Bandiere di comodo, contaminazione radioattiva e morti sul lavoro. L’infernale mondo dello smaltimento navi che prosegue incontrastato
L’infernale mondo dello smaltimento navi
(Rinnovabili.it) – Cosa succede alle grandi navi quando invecchiano e giungono a fine vita? Raramente ci si domanda come viene gestita la parte finale di questa catena produttiva, con la demolizione e il recupero delle parti ancora utili. Questi giganti marini – petroliere e navi cargo di varia natura – non possono essere pressate e fatte a pezzi in un deposito di rottami in periferia. Servono tempi molto lunghi, spazi molto ampi e tanta manodopera. Tutto questo significa una sola cosa per gli armatori: quello dello smaltimento navi è un costo molto alto e scomodo da sostenere. Anche perché spesso nella pancia dei colossi si nascondono materiali tossici e perfino radioattivi, pericolosi per le persone che devono lavorare nello smontaggio e per l’ambiente.

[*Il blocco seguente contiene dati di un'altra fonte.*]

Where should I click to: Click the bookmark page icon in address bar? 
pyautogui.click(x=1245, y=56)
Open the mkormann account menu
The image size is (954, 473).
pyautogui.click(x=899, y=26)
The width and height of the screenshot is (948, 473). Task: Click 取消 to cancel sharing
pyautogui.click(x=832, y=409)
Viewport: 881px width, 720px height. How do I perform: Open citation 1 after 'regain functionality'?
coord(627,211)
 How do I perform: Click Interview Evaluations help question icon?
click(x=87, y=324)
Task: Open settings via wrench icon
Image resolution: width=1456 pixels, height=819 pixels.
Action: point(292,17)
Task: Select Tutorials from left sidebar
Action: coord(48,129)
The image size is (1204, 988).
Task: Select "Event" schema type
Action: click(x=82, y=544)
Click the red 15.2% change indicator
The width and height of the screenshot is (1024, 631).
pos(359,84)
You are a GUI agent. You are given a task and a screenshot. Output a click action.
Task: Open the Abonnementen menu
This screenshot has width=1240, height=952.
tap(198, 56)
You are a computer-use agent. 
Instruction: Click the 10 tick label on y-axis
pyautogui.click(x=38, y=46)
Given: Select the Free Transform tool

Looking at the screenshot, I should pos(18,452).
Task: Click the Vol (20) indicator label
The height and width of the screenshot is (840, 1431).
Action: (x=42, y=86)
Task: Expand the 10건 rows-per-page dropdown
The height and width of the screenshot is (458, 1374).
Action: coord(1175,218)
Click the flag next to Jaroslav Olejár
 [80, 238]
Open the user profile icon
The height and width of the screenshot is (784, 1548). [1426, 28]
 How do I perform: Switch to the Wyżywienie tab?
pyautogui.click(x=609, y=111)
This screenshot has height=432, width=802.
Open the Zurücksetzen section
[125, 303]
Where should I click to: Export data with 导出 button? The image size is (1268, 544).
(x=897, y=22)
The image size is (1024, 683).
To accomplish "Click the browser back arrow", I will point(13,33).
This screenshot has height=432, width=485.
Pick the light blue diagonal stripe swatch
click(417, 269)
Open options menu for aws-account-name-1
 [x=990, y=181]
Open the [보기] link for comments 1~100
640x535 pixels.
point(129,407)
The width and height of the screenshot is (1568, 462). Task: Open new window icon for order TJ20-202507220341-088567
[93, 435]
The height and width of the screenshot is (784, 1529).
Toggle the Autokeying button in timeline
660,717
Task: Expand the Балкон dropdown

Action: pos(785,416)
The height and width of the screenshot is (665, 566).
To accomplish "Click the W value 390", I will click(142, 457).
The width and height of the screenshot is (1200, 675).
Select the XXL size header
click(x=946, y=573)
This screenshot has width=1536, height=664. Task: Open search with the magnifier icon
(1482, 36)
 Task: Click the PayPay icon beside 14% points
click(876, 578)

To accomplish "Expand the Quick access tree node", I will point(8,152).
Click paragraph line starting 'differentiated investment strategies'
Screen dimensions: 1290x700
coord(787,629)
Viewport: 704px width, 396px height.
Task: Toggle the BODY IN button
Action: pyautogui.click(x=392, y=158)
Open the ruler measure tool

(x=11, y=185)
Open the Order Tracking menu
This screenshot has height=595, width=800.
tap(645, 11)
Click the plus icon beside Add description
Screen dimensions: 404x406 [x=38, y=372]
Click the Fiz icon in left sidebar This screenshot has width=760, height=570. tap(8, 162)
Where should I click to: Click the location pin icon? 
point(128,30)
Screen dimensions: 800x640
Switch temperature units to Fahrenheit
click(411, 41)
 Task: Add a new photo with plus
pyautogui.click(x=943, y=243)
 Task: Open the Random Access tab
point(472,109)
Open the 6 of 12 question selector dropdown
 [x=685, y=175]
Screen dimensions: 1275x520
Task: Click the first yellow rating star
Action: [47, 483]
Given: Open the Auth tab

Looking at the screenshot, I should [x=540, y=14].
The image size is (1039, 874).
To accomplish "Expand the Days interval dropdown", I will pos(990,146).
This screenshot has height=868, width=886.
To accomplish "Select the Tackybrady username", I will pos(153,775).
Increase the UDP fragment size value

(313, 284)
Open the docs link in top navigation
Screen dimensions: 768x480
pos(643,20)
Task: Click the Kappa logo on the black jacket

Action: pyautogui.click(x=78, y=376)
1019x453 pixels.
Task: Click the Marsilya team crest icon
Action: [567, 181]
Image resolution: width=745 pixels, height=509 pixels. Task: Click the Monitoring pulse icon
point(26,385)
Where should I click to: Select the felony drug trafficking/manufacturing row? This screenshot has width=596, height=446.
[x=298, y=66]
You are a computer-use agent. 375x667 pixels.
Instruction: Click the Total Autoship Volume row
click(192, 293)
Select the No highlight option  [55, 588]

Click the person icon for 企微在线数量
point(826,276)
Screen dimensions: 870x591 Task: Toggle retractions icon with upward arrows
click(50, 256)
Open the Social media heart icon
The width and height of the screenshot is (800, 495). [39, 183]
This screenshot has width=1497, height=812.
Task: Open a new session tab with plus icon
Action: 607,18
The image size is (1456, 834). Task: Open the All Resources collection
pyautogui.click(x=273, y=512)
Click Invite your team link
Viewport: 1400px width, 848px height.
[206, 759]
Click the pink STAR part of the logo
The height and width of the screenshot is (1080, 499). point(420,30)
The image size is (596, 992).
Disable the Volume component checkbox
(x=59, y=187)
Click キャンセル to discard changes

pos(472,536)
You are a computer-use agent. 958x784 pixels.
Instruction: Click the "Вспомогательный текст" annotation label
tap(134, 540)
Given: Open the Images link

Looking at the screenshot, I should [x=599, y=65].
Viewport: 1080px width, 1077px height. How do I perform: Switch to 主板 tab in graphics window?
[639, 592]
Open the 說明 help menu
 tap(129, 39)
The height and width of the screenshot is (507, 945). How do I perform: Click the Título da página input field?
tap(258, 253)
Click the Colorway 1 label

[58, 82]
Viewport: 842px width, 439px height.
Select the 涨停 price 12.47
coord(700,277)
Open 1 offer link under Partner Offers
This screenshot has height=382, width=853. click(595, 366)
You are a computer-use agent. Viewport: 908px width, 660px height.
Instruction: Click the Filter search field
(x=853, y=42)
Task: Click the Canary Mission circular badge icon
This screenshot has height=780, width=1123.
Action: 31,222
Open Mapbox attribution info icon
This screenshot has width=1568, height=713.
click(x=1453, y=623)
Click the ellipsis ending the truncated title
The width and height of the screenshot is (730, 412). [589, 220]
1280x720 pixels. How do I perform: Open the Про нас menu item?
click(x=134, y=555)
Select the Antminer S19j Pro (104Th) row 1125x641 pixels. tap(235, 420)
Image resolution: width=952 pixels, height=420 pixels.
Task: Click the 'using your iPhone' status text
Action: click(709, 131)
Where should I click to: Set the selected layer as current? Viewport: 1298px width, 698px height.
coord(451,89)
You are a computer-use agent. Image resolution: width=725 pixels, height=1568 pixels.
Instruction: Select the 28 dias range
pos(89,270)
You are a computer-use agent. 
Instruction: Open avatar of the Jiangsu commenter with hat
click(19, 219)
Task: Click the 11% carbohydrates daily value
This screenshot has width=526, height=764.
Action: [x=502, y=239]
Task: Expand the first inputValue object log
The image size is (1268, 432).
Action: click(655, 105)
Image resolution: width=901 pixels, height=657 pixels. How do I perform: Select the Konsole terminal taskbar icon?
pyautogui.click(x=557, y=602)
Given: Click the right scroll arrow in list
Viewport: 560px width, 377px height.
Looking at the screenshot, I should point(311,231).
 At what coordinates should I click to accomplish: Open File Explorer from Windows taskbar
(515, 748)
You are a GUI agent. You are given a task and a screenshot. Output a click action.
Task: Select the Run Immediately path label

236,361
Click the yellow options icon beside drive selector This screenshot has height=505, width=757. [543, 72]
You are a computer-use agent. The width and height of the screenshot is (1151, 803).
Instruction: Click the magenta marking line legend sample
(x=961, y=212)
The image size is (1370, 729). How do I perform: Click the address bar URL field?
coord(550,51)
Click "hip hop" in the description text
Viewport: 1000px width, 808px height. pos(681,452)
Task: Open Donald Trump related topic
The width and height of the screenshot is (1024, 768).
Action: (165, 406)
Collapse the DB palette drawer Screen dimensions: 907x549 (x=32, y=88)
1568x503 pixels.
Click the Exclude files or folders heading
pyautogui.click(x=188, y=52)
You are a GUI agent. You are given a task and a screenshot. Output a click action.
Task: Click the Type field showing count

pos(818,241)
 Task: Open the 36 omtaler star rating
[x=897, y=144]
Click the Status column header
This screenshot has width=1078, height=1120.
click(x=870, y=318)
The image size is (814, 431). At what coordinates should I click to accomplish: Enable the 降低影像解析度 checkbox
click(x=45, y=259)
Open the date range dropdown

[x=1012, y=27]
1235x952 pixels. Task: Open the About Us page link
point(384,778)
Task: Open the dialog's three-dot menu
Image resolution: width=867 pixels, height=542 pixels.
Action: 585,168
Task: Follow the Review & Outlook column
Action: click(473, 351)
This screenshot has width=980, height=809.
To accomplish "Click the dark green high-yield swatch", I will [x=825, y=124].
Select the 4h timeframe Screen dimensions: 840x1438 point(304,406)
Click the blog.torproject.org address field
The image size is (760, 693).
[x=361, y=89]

Ecco perché questo lavoro viene svolto principalmente sulle spiagge dell’Asia meridionale, in maniera molto spesso non sicura ed ecologicamente insostenibile. Circa il 70% delle navi finisce nei cantieri demolitori di Alang in India, Chittagong in Bangladesh e Gadani in Pakistan. Qui, lavoratori migranti sottopagati smantellano le navi dentro e fuori, spesso senza dispositivi di sicurezza o protezione. Incidenti e vittime sono all’ordine del giorno, così come lo sfruttamento del lavoro.
Secondo i nuovi dati diffusi oggi dall’ONG Shipbreaking Platform, nel 2022 sono state portate nei cantieri di demolizione 443 navi commerciali e unità galleggianti. Di queste, 292 delle più grandi petroliere, portarinfuse (navi che portano carichi non liquidi e non divisi in container), piattaforme galleggianti, navi cargo e passeggeri finiti sulle spiagge di Bangladesh, India e Pakistan, pari a oltre l’80% del tonnellaggio lordo smantellato a livello globale.
L’anno scorso, almeno 10 lavoratori hanno perso la vita durante la demolizione di imbarcazioni sulla spiaggia di Chattogram, in Bangladesh, e altri 33 sono rimasti gravemente feriti. Fonti locali hanno anche riferito di 3 morti ad Alang, in India, e 3 feriti a Gadani, in Pakistan. Alcuni di questi incidenti sono avvenuti a bordo di navi di note compagnie di navigazione, come Berge Bulk, Sinokor e Winson Oil.
Il lavoro di Shipbreaking Platform
Da 14 anni, Shipbreaking Platform tiene un faro acceso su questo mondo sconosciuto, con ricerche e campagne per ottenere un maggior controllo dell’industria globale della demolizione navale. Ha denunciato numerose società e operatori per pratiche irresponsabili. Le indagini dell’ONG hanno portato a un procedimento penale vittorioso che ha creato un precedente legale nell’Unione Europea. Oggi nel vecchio continente ci sono norme che richiedono alle navi battenti bandiera UE di essere riciclate solo in cantieri di demolizione certificati, dove vengono rispettati gli standard di lavoro e ambientali. Tuttavia, questo non ha impedito alle compagnie di navigazione che servono l’Europa di cambiare bandiera quando i loro mezzi si avvicinano alla fine del ciclo di vita. La pratica di utilizzare “bandiere di comodo” è molto diffusa, con Liberia e Panama tra le più popolari.
Secondo Invgild Jenssen, direttrice di Shipbreaking Platform, “stiamo assistendo da troppo tempo a questo scandalo ambientale e dei diritti umani. Tutti gli armatori sono consapevoli della terribile situazione dei cantieri e della scarsa capacità di movimentare in sicurezza i numerosi materiali tossici a bordo delle navi. Eppure, la stragrande maggioranza sceglie di demolire la propria flotta nell’Asia meridionale, dove si possono realizzare i profitti più elevati”.